12. The computer program product of claim 11 wherein the first path
includes a first sequence of router to router links and the second
path includes a second sequence of router to router links.
13. The computer program product of claim 12 further comprising
instructions for applying a quality of service (QOS) constraint to
a traffic class of the plurality of traffic classes, wherein the
QOS constraint specifies a risk or a likelihood that a data packet
corresponding to that traffic class will be dropped.
14. The computer program product of claim 13 wherein the plurality
of traffic classes comprises one or more of a first traffic class
for voice over internet protocol (VoIP) data and a second traffic
class for file transfer protocol (FTP) data.
15. A system for managing the bandwidth capacity of a network that
includes a traffic destination, a plurality of nodes, and a
plurality of node-to-node links, the system including: a monitoring
mechanism for determining an amount of traffic sent to the traffic
destination for each of a plurality of traffic classes including at
least a higher priority class and a lower priority class; a
disabling mechanism, operably coupled to the monitoring mechanism,
and capable of selectively disabling one or more nodes or one or
more node-to-node links; a processing mechanism, operatively
coupled to the disabling mechanism and the monitoring mechanism,
and capable of determining a corresponding traffic route to the
traffic destination for each of the plurality of traffic classes,
such that the corresponding traffic route does not include the one
or more disabled nodes or disabled node-to-node links; wherein the
monitoring mechanism determines bandwidth capacities for each of
the corresponding traffic routes, the processing mechanism
ascertains whether or not sufficient bandwidth capacity is
available to route each of the plurality of traffic classes to the
traffic destination and, if sufficient bandwidth capacity is not
available, additional bandwidth is added to the network, or the
processing mechanism forces traffic to take a route other than one
or more of the corresponding traffic routes.
16. The system of claim 15 wherein additional bandwidth is
incorporated into the network if sufficient bandwidth capacity is
not available to route each of the plurality of traffic classes to
each of the plurality of traffic destinations.
17. The system of claim 15 wherein the processing mechanism is
capable of determining an alternate route other than the
corresponding traffic route for one or more of the plurality of
traffic classes if sufficient bandwidth capacity is not available
to route each of the plurality of traffic classes to each of the
plurality of traffic destinations.
18. The system of claim 15 wherein the processing mechanism is
capable of routing traffic from a traffic source to a traffic
destination of the plurality of traffic destinations by determining
a first cost of routing traffic along a first path from the traffic
source to the traffic destination and a second cost of routing
traffic along a second path from the traffic source to the traffic
destination, and routing traffic along the first path if the first
cost is lower than the second cost.
19. The system of claim 18 wherein the first path includes a first
sequence of router to router links and the second path includes a
second sequence of router to router links.
20. The system of claim 15 wherein the processing mechanism is
capable of applying a quality of service (QOS) constraint to a
traffic class of the plurality of traffic classes, wherein the QOS
constraint specifies a risk or a likelihood that a data packet
corresponding to that traffic class will be dropped.
21. The system of claim 20 wherein the plurality of traffic classes
comprises one or more of a first traffic class for voice over
internet protocol (VoIP) data and a second traffic class for file
transfer protocol (FTP) data.
22. The system of claim 15 wherein the network is capable of
implementing Multi-Protocol Label Switching (MPLS).
Description
BACKGROUND
[0001] The present disclosure relates generally to communications
networks and, more particularly, to methods, systems, and computer
program products for managing network bandwidth capacity.
[0002] Essentially, bandwidth capacity management is a process for
maintaining a desired load balance among a group of elements.

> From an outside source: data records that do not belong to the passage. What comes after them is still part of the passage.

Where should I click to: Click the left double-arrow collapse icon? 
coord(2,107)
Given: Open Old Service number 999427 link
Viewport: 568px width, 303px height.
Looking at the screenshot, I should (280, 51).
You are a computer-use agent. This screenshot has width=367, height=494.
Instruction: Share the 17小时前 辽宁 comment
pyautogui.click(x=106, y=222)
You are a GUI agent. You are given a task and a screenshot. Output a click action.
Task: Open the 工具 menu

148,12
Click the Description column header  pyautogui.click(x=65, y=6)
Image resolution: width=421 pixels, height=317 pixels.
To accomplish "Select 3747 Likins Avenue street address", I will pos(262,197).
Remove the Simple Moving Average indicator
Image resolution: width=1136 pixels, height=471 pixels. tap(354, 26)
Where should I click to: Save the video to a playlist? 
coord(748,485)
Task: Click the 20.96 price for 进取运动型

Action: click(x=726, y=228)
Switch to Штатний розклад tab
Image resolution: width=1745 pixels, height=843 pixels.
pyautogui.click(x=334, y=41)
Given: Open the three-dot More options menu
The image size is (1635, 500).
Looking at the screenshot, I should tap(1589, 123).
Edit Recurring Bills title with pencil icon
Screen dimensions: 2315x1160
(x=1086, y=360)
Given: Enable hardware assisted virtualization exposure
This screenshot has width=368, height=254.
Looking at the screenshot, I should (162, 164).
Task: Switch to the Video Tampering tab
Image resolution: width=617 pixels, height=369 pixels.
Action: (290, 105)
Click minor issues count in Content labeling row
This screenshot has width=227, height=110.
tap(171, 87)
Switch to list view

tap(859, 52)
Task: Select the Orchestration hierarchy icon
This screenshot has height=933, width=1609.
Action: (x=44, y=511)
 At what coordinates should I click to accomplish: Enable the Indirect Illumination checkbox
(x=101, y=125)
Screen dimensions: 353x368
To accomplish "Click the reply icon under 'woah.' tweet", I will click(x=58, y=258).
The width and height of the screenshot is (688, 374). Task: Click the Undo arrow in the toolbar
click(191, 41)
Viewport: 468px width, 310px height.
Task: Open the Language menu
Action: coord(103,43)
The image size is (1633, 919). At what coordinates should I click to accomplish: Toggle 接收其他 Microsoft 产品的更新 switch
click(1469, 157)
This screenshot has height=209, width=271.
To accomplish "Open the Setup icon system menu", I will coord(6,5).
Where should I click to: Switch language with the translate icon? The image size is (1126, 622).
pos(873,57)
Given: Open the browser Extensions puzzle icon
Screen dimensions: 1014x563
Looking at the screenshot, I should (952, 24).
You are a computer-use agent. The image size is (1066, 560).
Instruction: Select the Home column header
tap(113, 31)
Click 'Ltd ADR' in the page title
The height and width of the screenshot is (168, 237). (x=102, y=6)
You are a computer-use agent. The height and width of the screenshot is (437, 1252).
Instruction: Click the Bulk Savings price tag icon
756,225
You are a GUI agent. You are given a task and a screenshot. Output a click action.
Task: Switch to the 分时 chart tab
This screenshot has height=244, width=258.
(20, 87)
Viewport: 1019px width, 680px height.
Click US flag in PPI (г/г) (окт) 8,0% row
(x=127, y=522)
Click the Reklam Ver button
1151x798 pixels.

In
the context of a communications network, these elements may include
a plurality of interconnected routers. A typical communications
network includes edge routers as well as core routers. Edge routers
aggregate incoming customer traffic and direct this traffic towards
a network core. Rules governing capacity management for edge
routers should ensure that sufficient network resources are
available to terminate network access circuits, and that sufficient
bandwidth is available to forward incoming traffic towards the
network core.
[0003] Core routers receive traffic from any of a number of edge
routers and forward this traffic to other edge routers. In the
event of a failure in the network core, traffic routing patterns
will change. Due to these changes, observed traffic patterns are
not a valid indication for determining the capacities of core
routers. Instead, some form of modeling must be implemented to
determine router capacity requirements during failure scenarios.
These failure scenarios could be loss of a network node, loss of a
route from a routing table, loss of a terminating node such as an
Internet access point or a public switched telephone network (PSTN)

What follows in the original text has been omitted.